> [EXERCISE DIRECTIONS]: Rewrite every row from the line containing "Where should I click to: Click the Name" down to the line containing "[x=190, y=74]", requests included. Multiply each coordinate in the answers by 1.4 and round to a whole number, with halves rounded up, but leave all numbers in the requests unchanged.

> [INFORMATION SUPPLIED]:

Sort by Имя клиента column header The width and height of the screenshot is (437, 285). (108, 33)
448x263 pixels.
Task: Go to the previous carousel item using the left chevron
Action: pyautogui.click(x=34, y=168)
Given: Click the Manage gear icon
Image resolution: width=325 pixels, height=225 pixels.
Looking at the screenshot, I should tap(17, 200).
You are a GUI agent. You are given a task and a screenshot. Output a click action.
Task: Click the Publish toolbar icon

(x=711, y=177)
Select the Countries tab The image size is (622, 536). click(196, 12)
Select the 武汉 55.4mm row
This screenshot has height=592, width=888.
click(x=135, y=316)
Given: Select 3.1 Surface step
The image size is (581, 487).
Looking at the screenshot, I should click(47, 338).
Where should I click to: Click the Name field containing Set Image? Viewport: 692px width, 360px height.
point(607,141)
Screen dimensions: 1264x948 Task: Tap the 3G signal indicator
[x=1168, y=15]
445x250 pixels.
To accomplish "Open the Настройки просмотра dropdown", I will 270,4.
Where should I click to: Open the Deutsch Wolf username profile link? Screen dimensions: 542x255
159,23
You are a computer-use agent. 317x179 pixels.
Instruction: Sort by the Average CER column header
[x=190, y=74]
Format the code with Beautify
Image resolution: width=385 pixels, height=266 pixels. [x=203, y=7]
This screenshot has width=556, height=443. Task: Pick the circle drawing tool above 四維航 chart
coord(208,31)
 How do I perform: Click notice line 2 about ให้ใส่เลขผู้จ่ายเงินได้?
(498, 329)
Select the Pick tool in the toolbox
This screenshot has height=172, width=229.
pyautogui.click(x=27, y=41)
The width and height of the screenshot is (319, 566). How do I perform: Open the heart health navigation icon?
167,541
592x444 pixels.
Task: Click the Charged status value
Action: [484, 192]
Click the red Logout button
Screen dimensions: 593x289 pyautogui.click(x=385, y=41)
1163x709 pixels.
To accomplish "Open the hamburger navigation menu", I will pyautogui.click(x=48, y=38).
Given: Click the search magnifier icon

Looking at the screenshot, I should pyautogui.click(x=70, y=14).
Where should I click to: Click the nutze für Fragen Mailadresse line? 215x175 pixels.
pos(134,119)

> [THE REPLY]:
Where should I click to: Click the Name field containing Set Image? Viewport: 692px width, 360px height.
point(850,197)
Screen dimensions: 1264x948 Task: Tap the 3G signal indicator
[x=1635, y=21]
445x250 pixels.
To accomplish "Open the Настройки просмотра dropdown", I will 378,6.
Where should I click to: Open the Deutsch Wolf username profile link? Screen dimensions: 542x255
223,32
You are a computer-use agent. 317x179 pixels.
Instruction: Sort by the Average CER column header
[x=266, y=104]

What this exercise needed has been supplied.